TO DO
Search the data for the string "Resources", and report each line where it is found.

DATA SUPPLIED
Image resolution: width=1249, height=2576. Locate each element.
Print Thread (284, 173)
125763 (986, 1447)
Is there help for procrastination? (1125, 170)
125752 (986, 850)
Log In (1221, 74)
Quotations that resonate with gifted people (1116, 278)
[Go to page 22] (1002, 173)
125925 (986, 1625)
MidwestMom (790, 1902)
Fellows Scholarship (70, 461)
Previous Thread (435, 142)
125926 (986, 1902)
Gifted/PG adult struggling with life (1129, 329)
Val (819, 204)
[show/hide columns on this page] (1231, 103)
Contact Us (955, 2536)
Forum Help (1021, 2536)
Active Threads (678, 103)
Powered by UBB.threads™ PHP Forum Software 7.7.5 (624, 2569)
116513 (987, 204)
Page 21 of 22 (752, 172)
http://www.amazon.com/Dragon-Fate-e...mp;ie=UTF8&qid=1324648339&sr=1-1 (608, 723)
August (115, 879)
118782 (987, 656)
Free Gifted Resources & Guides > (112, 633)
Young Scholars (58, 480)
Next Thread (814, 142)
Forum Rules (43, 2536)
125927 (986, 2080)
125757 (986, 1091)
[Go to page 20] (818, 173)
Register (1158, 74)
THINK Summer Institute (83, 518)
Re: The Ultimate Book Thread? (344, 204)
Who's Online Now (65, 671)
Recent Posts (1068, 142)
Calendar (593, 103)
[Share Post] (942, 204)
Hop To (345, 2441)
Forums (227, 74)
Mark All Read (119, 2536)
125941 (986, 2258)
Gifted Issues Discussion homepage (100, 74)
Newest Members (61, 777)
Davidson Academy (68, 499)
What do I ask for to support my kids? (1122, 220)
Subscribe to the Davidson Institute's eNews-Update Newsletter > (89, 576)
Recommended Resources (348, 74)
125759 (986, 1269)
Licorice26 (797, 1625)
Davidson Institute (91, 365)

REPLY
Free Gifted Resources & Guides > (112, 633)
Recommended Resources (348, 74)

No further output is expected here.